* Udostępniony fragment *
---
Z widokiem na gaz

Przyszły rok może się okazać dla polskich łupków przełomowy, choć wydobycie gazu na skalę przemysłową to perspektywa raczej od sześciu do dziesięciu lat niż dwóch–trzech

Publikacja: 20.10.2012 01:01

Sielanka z widokiem na Jezioro Żarnowieckie. Chmury, odwiert, pola, lasy. Droga – chyba na Lubkowoa

Sielanka z widokiem na Jezioro Żarnowieckie. Chmury, odwiert, pola, lasy. Droga – chyba na Lubkowoa

Foto: PGNiG

Za gazem z łupków zjechaliśmy pół Polski. Jakie wnioski? Pierwszy – ponury. Na razie to wciąż bardziej miraż niż realna perspektywa wydobywania gazu, dzięki któremu moglibyśmy wyzwolić się z rosyjskiego dyktatu cenowego i przestać płacić za niego najdrożej w UE.

Drugi – pocieszający. Zagrożenie ekologiczne wydobyciem paliwa z łupków to bardziej wymysł jego przeciwników niż rzeczywistość. Co więcej, z naszych wizyt w miejscach, gdzie poszukuje się gazu, wynika, że wystarczy nawet podstawowa akcja informacyjna, by uśmierzyć obawy mieszkańców. Protesty, które zablokują wydobycie, raczej więc nam nie grożą.

Łupki kontra skowronki

Odwiert nazywa się Lubocino-2H. Leży w gminie Krokowa, niecałe 20 km od Wejherowa i zaledwie kilkaset metrów od szkoły i domów wsi Lubocino. Nad okolicą góruje wiertnia, wysoka jak kilkunastopiętrowy budynek.

– Zanim tam wejdziemy, film szkoleniowy – zarządza kierownik wiertni Dariusz Golonka. Dostajemy kask, okulary, kurtkę i buty... ze wzmocnionym noskiem. – Trzymajcie się mnie, bo tu jest niebezpiecznie – ostrzega Golonka.
---
* Zadania do wykonania *
1) Przełóż na język angielski to zdanie z artykułu o gazie z łupków: „Nad okolicą góruje wiertnia, wysoka jak kilkunastopiętrowy budynek.”
2) Podejmij artykuł o gazie z łupków tam, gdzie się urywa, i dopisz jego dalszy ciąg.

* Fragment danych *
---
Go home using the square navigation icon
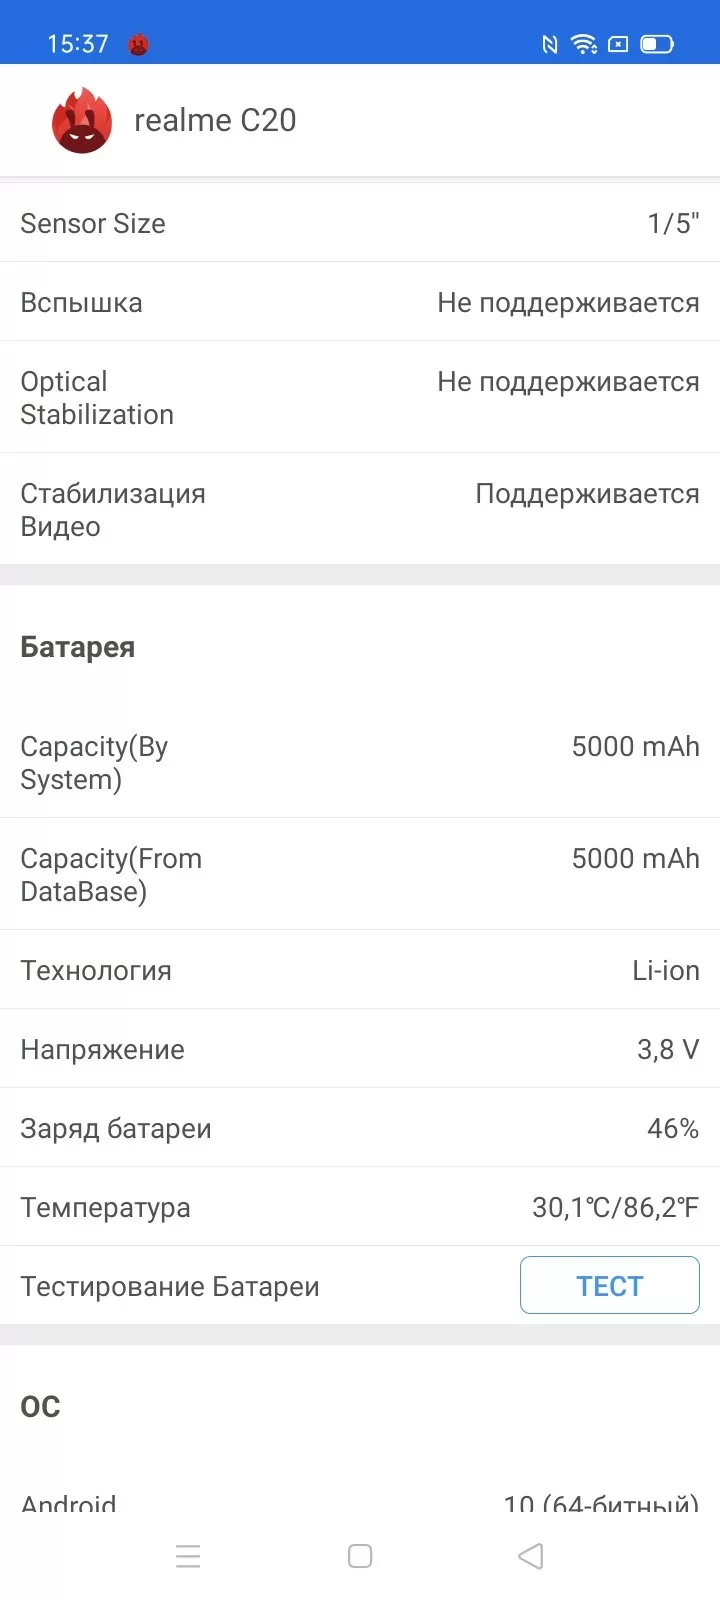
---
* Odpowiedzi do zadań *
1) A drilling rig, as tall as a building of a dozen or so stories, towers over the area.

2)
Specjaliści wyjaśniają nam, jak szuka się gazu. Na początku na terenie, który geologowie wskazują jako potencjalne źródło błękitnego paliwa, pojawiają się geofizycy w charakterystycznych autach. Mają określić dokładny przekrój skał i wskazać miejsce, w którym najlepiej jest dokonać odwiertu. Umieszczona pomiędzy osiami pojazdu wibrująca płyta wysyła fale. Na podstawie tego, gdzie, z jaką częstotliwością i z jaką siłą fala się odbija, określana jest budowa skały. Na tej podstawie sporządza się mapę i wskazuje miejsce odwiertu. Odtąd mówi się na nie „pad" lub „klaster".

To zwykle niewielki obszar – ten w Lubocinie ma około dwóch hektarów. Najpierw trafia on pod lupę inspekcji środowiskowej. Zdarza się, że gnieżdżąca się na terenie przygotowanym pod wiercenie para skowronków jest w stanie zatrzymać inwestycję nawet na kilka miesięcy. Wtedy trzeba czekać na zgodę na ich przesiedlenie. Problemów może być zresztą więcej, bo w Polsce pod ochroną są np. wszystkie płazy.

Gdy kończy się etap badań środowiskowych, teren jest wyrównywany i drenowany. Każda kropla wody, która spadnie, musi zostać zebrana, a potem odbiera ją specjalistyczna firma. Choć w Polsce nigdy nie doszło do skażenia wody w czasie poszukiwania gazu czy ropy, takie są wymogi. Czuwają nad tym inspektorzy środowiskowi. Gdy pad jest wreszcie przygotowany do prac wiertniczych, następuje najbardziej uciążliwy etap dla mieszkańców. Na miejsce zaczynają zjeżdżać transporty z elementami, z których składa się wiertnię.

W Lubocinie stanęła wiertnia produkcji niemieckiej. W podstawie liczy dziewięć modułów, które składa się jak klocki lego. W sumie do złożenia 53-metrowej wieży z elektrycznym system zasilania (aby było ciszej i bardziej ekologicznie) oraz kilkoma kilometrami rur potrzebnych było 100 transportów.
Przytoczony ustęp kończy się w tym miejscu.